Phase One -- What Not to Eat
The Mayo Clinic says the diet allows cantaloupe but discourages other, sweeter fruits like blueberries, figs, grapes, kumquats, pears, pineapples and prunes. You also can't eat bread, pasta, rice, potatoes, baked goods, or drink alcohol. In phase one, you get only 10 percent of daily calories from carbohydrates. Most nutritionists recommend that 45 to 65 percent of daily calories come from carbs for a normal, healthy diet. According to the Virginia Cooperative Extension, phase one of the South Beach diet does not provide adequate nutrition for children, teens and pregnant or nursing women.
Phase Two
Phase two lasts until you reach your desired weight.

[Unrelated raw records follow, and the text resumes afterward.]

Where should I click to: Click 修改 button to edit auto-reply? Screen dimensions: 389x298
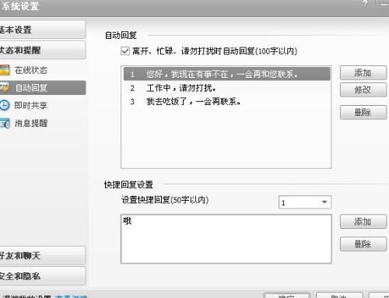click(x=363, y=89)
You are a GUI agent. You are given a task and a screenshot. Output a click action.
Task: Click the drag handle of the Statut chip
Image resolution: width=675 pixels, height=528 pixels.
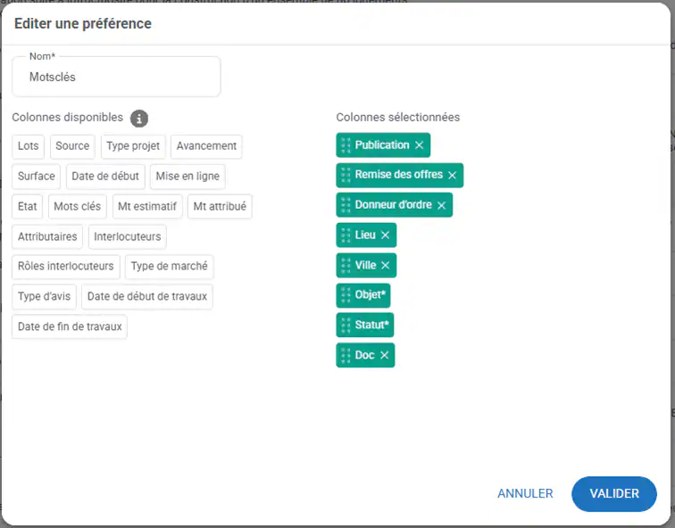coord(346,326)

You may add a few carbohydrates, sparingly, to the diet. Your carbohydrate intake can hit as much as 27 percent of daily calories. You can now reintroduce foods such as whole grain breads, popcorn, high-fiber cereals, brown rice and peas. Apples, blueberries, grapefruit, kiwis, strawberries, 1 percent or soy milk, low-fat yogurt, red wine and a little chocolate are OK too.
Phase Three
Phase three is the rest of your life. You are supposed to maintain a low-carbohydrate diet plan, or jump back to phase one if you put on pounds. For permanent maintenance, the South Beach Diet demands carbs should account for 28 percent of your daily calories. That means you can increase the amount of food permitted in phase two but only if you keep the weight off.
Typical Phase One Day
Here's what the Mayo Clinic says your daily meals might look like on the first two weeks of the South Beach diet. Breakfast is a cup of coffee or tea, or a glass of tomato juice, veggie quiche with spinach, cheese, and more fresh vegetables. Lunch could be grilled chicken on romaine lettuce with balsamic vinaigrette, with iced tea or diet soda. Dinner can be broiled fish, grilled vegetables and a salad. You may eat certain desserts like an espresso custard, and snack on humus and celery, mixed nuts, turkey roll-ups and some cheeses.